The thermoplastic copolymers are developed for extrusion-based manufacturing processes and produce sheets that can be thermoformed to suit panel thicknesses of between 2-5mm.

Design Advantages

When compared to metal and thermoset resins, Sabic’s new thermoplastic materials provide greater freedom in the design of new panel configurations, enabling the integration of aesthetics, parts and functionality without the need for secondary processes. For instance, a decorative film can be applied to LNP Elcres FST thermoplastic panels during extrusion, whereas a thermoset part would require a separate application step.

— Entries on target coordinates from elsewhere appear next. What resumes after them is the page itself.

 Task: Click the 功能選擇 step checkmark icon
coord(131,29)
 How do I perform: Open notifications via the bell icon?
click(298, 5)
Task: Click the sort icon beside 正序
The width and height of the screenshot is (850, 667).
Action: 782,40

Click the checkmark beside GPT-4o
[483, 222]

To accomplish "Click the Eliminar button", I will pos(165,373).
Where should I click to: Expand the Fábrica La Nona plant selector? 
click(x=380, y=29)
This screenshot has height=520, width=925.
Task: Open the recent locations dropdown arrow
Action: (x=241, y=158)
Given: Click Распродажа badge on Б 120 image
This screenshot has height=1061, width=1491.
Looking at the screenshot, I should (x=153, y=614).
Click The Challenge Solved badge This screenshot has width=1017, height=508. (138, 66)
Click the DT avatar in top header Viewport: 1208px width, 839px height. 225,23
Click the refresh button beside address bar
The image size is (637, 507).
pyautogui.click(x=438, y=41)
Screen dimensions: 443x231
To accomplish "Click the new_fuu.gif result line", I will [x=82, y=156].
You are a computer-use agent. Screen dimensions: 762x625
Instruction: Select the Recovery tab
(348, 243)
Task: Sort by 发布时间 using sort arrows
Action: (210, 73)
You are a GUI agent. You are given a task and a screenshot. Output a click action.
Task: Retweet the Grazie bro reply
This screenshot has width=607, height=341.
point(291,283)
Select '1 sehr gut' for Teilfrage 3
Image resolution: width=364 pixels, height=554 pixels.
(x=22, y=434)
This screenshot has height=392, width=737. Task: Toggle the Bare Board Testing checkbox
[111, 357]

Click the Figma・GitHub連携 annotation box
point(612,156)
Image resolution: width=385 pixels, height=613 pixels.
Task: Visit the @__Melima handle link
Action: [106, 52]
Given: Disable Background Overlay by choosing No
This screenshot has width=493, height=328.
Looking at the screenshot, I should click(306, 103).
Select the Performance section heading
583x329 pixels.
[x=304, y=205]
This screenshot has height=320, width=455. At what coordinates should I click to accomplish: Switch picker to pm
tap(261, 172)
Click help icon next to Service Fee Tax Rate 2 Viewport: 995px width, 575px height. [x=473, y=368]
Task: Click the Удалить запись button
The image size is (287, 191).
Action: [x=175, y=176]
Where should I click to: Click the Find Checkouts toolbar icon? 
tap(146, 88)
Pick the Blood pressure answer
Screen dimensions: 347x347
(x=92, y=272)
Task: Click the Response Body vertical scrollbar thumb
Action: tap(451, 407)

Additionally, brackets and fasteners can be integrated using laser welding instead of requiring adhesives.

Another design advantage of the new copolymer range is its moulded-in colour capability, which eliminates the cost, time and emissions of volatile organic compounds (VOCs) associated with painting, which is typically used for metal and thermoset panels. Meanwhile, the materials’ excellent chemical resistance makes it easy to clean, which in turn helps to extend the useful life of the part.

“Our LNP FST products for rail panels demonstrate the success of Sabic’s technical experts in solving major challenges around compliance, quality, durability, cost control and sustainability,” adds Luc Govaerts, Technology Director, Specialties, at Sabic. “In developing these new grades, we worked closely with customers to understand their needs and preferences, including requests for bio-based, drop-in alternatives that strengthen environmental protection. These speciality copolymers represent a new generation of materials for panels and open up new possibilities for the industry.”